Proserpine

Proserpine, tragédie lyrique en trois actes de Quinault, retouché par Guillard, musique de Paësiello. 8 germinal an11 [29 mars 1803].

Théâtre de la République et des Arts

Almanach des Muses 1804

Corrections heureuses, mais point d'intérêt. Musique plus agréable que théâtrale et digne cependant du célèbre Paësiello.

Sur la page de titre de la partition, à Paris, chez Imbault :

Proserpine Tragédie Lyrique de Quinault Remise au Théâtre avec des Changements et réduite en trois actes Par M. Guillard Mise en Musique par Mr. G. Paisiello

Courrier des spectacles, n° 2215 du 9 germinal an 11 [30 mars 1803], p. 2:

[La première a été visiblement un événement, et le Courrier des spectacles a publié deux articles copieux sur cet opéra rénové, et il avait même prévu d’en publier au moins un troisième, que je n’ai pas trouvé. Le succès n’a pas vraiment été au rendez-vous, et il n’y a eu que 13 représentations de Proserpine.]

Théâtre de l'Opéra.

Un succès brillant vient de placer l’opéra de Proserpine au rang des premiers chef-d'œuvre de notre scène lyrique, et d’ajouter encore à la célébrité de Paësiello. Il n’y a point de genre pour le génie, et d’un vol également assuré il passe du gracieux au terrible, du simple au sublime. L’homme étonnant dont la lyre accompagne les pas d’une Meûnière coquette ou la voix d’une Pupile captive, change de ton, et exprime avec une habileté nouvelle les plaintes de Proserpine, la sombre passion de son ravisseur, les inquiétudes de ses compagnes et le désespoir de Cérès. Toutes les parties de cette belle composition sont autant de tableaux achevés, et l’impression qu’ils laissent au fond de l’ame est telle qu’il y auroit de la témérité à prétendre les retracer ici. Ils exigeront des détails suivis, et le temps aujourd’hui ne nous laisse que la liberté de dire quelque chose du poëme.

○ ○ ○

Exercice court 1: Les affirmations suivantes sont-elles conformes à l'extrait sur Proserpine ? Pour chacune, répondez par oui ou non et citez les mots décisifs de l'extrait. (a) La tragédie de Quinault a été réduite en trois actes par Guillard. (b) Proserpine a connu plus de vingt représentations. (c) L'Almanach des Muses trouve la musique plus théâtrale qu'agréable.
Exercice court 2: Pouvez-vous recopier le passage de l'extrait sur Proserpine qui commence aux mots « Sur la page » et s'arrête après les mots « Théâtre de l'Opéra. » ?

Données:
○ ○ ○

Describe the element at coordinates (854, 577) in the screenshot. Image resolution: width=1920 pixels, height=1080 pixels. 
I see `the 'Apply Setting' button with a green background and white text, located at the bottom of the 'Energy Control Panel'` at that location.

○ ○ ○

Réponse rédigée 1:
(a) Oui : « réduite en trois actes Par M. Guillard ».
(b) Non : « il n’y a eu que 13 représentations de Proserpine ».
(c) Non : « Musique plus agréable que théâtrale ».

Réponse rédigée 2:
Sur la page de titre de la partition, à Paris, chez Imbault :

Proserpine Tragédie Lyrique de Quinault Remise au Théâtre avec des Changements et réduite en trois actes Par M. Guillard Mise en Musique par Mr. G. Paisiello

Courrier des spectacles, n° 2215 du 9 germinal an 11 [30 mars 1803], p. 2:

[La première a été visiblement un événement, et le Courrier des spectacles a publié deux articles copieux sur cet opéra rénové, et il avait même prévu d’en publier au moins un troisième, que je n’ai pas trouvé. Le succès n’a pas vraiment été au rendez-vous, et il n’y a eu que 13 représentations de Proserpine.]

Théâtre de l'Opéra.